Daniel Bomberg (c. 1483 – c. 1549) was one of the most important printers of Hebrew books. A Christian who employed rabbis, scholars and apostates in his Venice publishing house, Bomberg printed the first Mikraot Gdolot (Rabbinic Bible) and the first complete Babylonian and Jerusalem Talmuds.
This timeline shows that Daniel Bomberg's Rabbinic Bible containing the first printed Hebrew version (Masoretic text) was published in 1517. Martin Luther translated the New Testament in 1522. Bomberg printed a second edition Masoretic text prepared by Jacob ben Chayim in 1526.
So, printed copies of the MT were available before Luther's translation of the Old Testament in 1536.
This article from the University of Nebraska affirms that Reformers had in their personal possession copies of Blomberg's printed edition of the Biblia Rabbinica, which contained the Masoretic Text, Masoretic notes, Aramaic Targum and Jewish Biblical commentaries.
Bomberg also reprinted the Hebrew text of the 1517 Rabbinic Bible in quarto versions during 1517, in 1521, and in a revised form, reflecting to some extent changes made in the 1525 Rabbinic Bible, in 1525–1528. These smaller Hebrew Bibles were a popular, less expensive alternative to Rabbinic Bibles among Christian customers.
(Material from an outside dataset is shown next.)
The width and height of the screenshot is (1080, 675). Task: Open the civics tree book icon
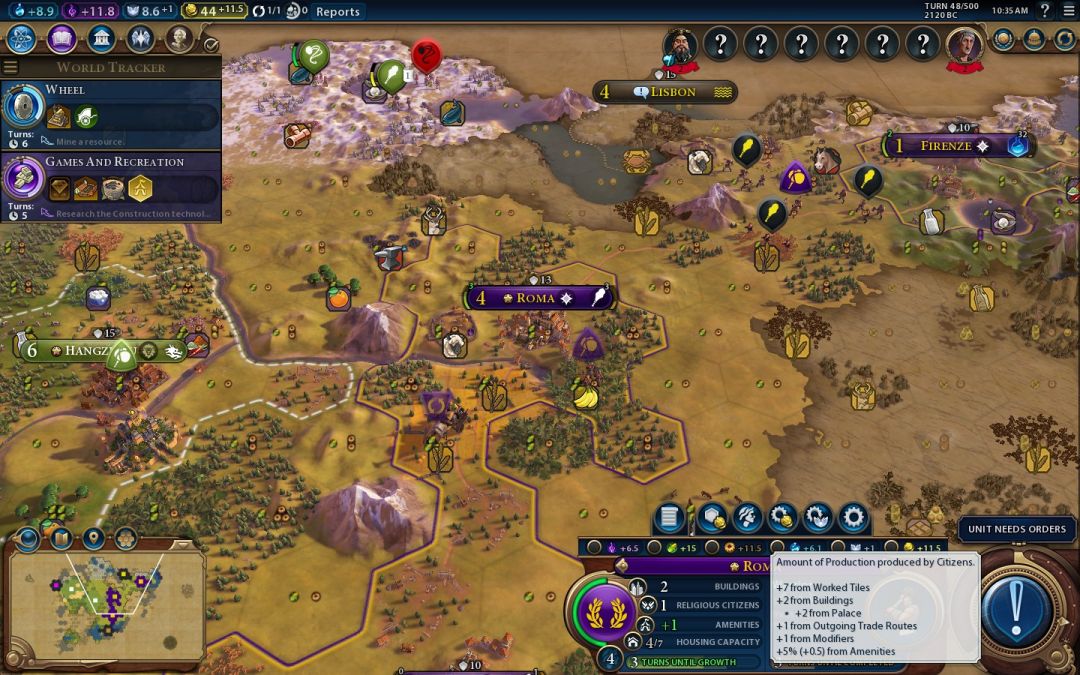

Ulrich Zwingli owned a Bomberg quarto Hebrew Bible, as did Wittenbergers Johann Agricola and perhaps Martin Luther.
The above quotation is supported by the footnote
Herbert Migsch, “Noch einmal: Huldreich Zwinglis hebräische Bibel,” Zwingliana, vol. 36, 2009, pp. 41-48. Agricola’s copy is on display in the Luther Halle in Wittenberg. On Luther’s purported copy, see T. H. Darlow and H. F. Moule, Historical Catalogue of the Printed Editions of Holy Scripture in the British and Foreign Bible Society, vol. 2, part 1: Polyglots and languages other than English, Martino, Mansfield Center, CT, 2005, pp. 705, no. 5086.
The article also makes the point that further evidence suggesting that Luther had access to this work is Luther's clear and critical knowledge of Jewish commentaries on the Targum, which was included in Bloomberg's printed Rabbinic Bible.